This exercise calls for the line with "Task: Check the checkbox for row 1", the line with "Select the Add", and all lines between them in the material below, output exactly and with no other lines.

-------- SOURCE MATERIAL --------

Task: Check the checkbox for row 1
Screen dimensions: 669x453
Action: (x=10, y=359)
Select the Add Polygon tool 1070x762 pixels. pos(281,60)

--------
-------- SOURCE MATERIAL --------

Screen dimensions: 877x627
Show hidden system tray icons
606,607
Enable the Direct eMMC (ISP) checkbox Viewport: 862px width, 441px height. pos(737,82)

--------

## TASK RESULT:
Task: Check the checkbox for row 1
Screen dimensions: 669x453
Action: (x=10, y=359)
Select the Add Polygon tool 1070x762 pixels. pos(281,60)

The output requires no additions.